— Instructions for the task —
Below are records; give the number of their lines that hold the word "Open", and write nothing more.

— Data listing —
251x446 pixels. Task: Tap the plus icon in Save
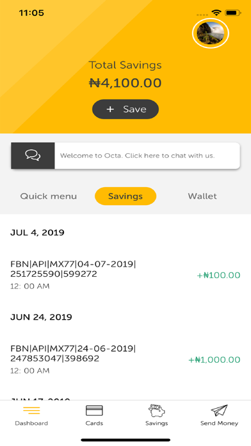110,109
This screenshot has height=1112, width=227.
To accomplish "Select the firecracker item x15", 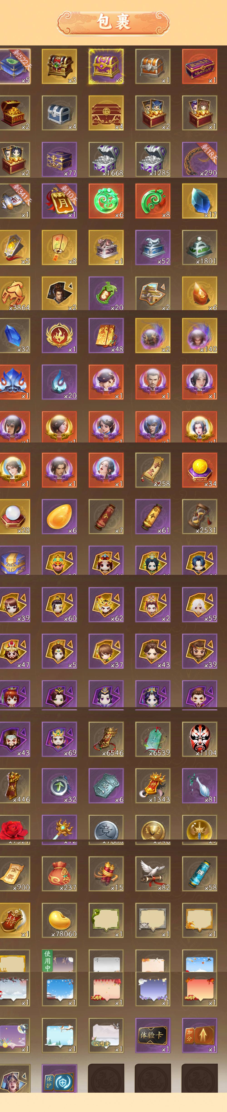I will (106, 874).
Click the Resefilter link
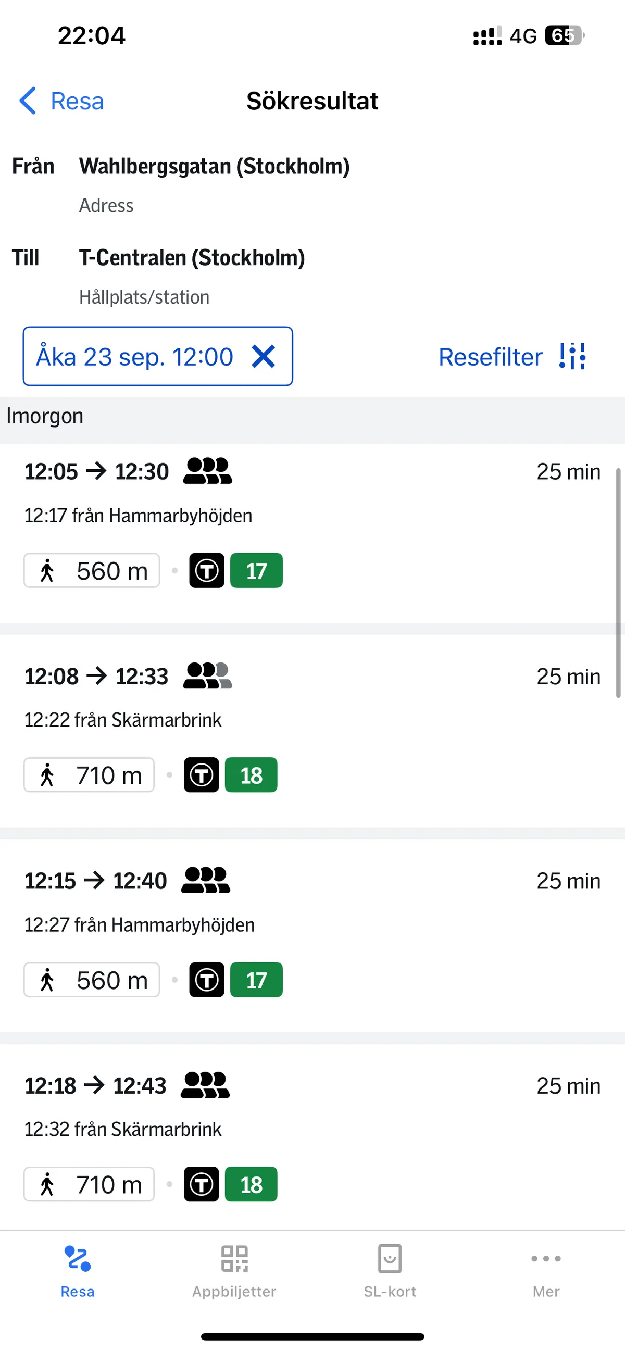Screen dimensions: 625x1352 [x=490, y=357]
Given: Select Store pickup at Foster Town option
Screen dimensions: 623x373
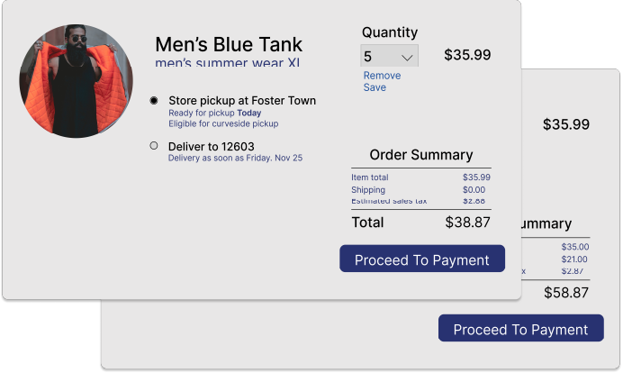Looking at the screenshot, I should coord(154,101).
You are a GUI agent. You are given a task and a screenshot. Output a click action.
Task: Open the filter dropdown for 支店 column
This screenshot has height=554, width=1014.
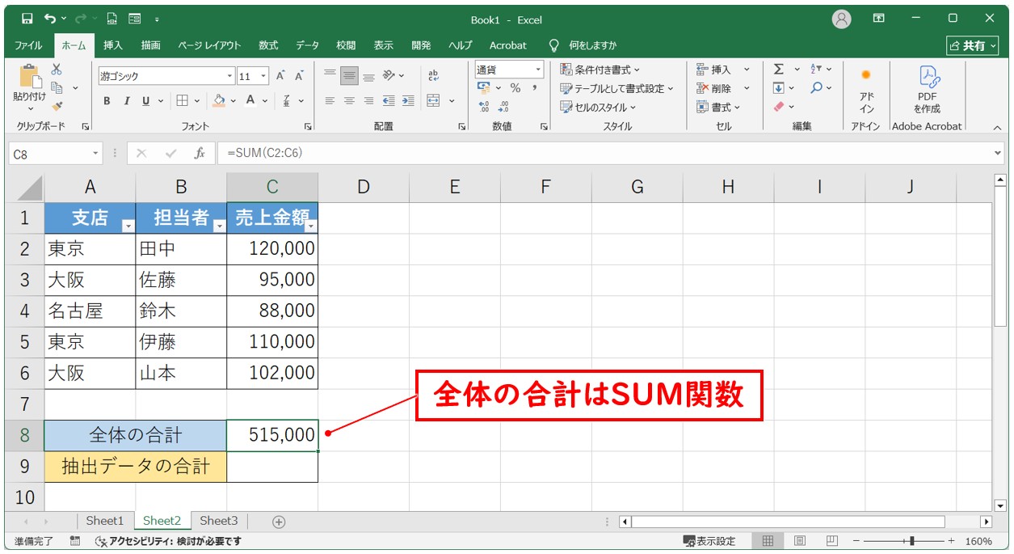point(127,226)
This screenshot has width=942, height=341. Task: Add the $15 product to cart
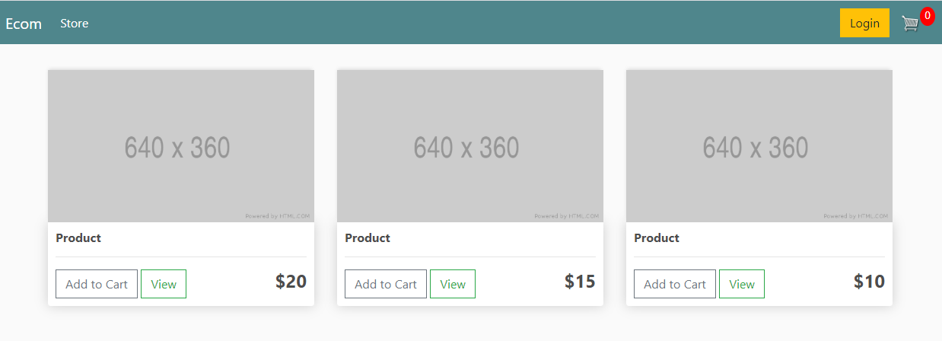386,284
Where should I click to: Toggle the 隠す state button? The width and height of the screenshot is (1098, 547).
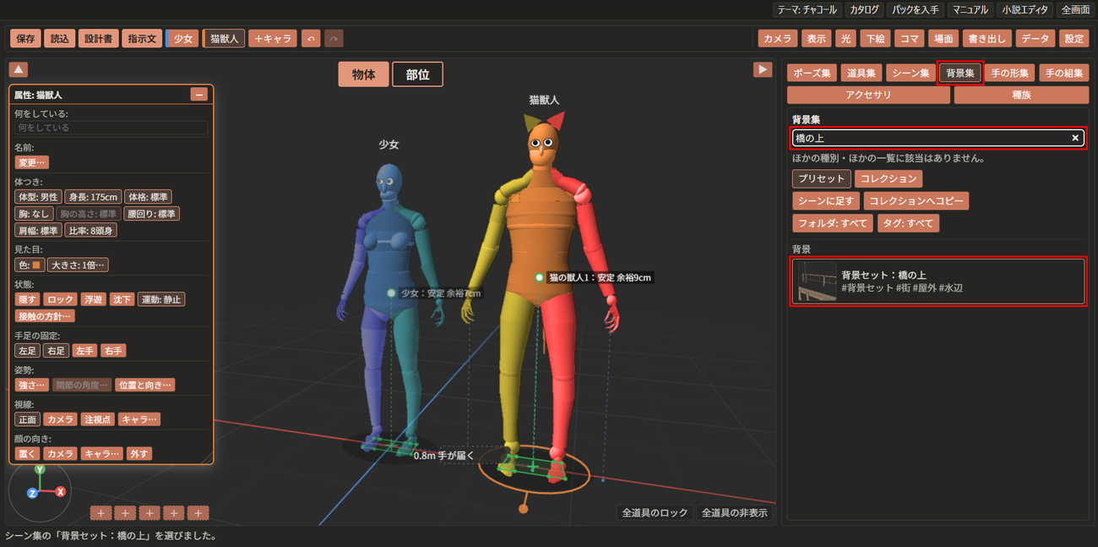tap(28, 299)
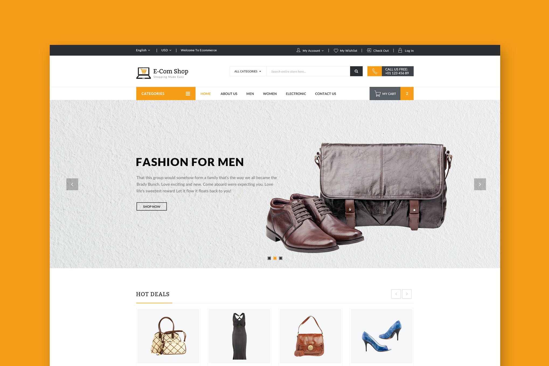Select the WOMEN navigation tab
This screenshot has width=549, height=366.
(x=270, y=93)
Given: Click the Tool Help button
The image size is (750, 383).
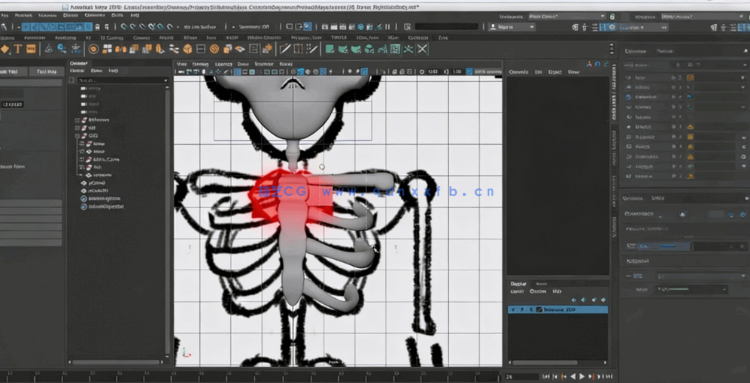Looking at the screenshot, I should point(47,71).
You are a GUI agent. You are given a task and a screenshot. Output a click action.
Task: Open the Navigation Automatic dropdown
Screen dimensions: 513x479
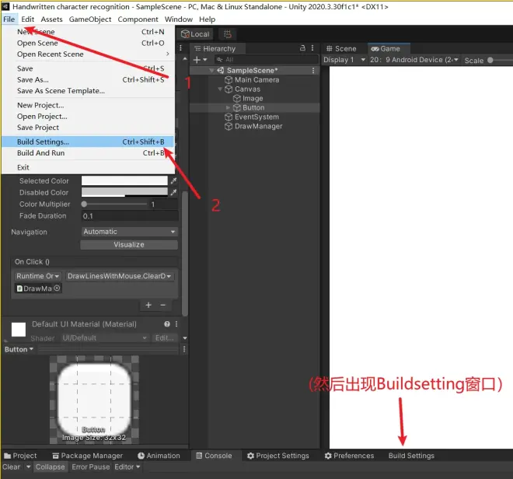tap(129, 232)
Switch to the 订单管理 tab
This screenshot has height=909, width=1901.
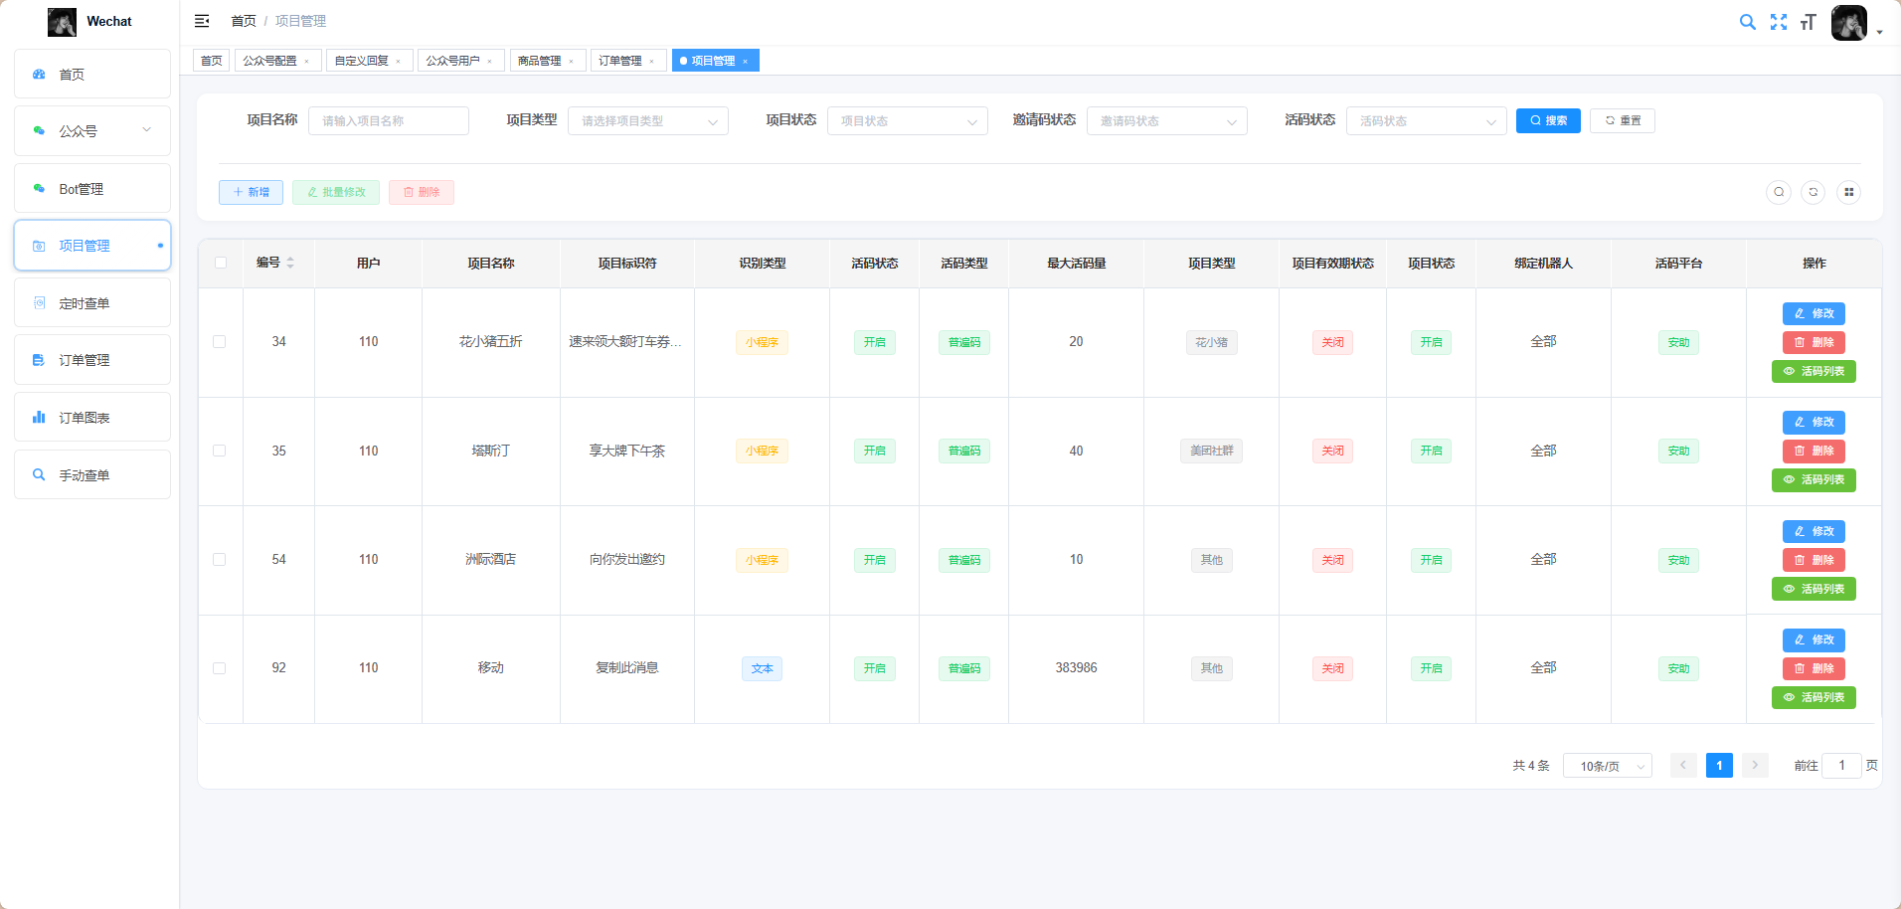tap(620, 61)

— Problem solution —
2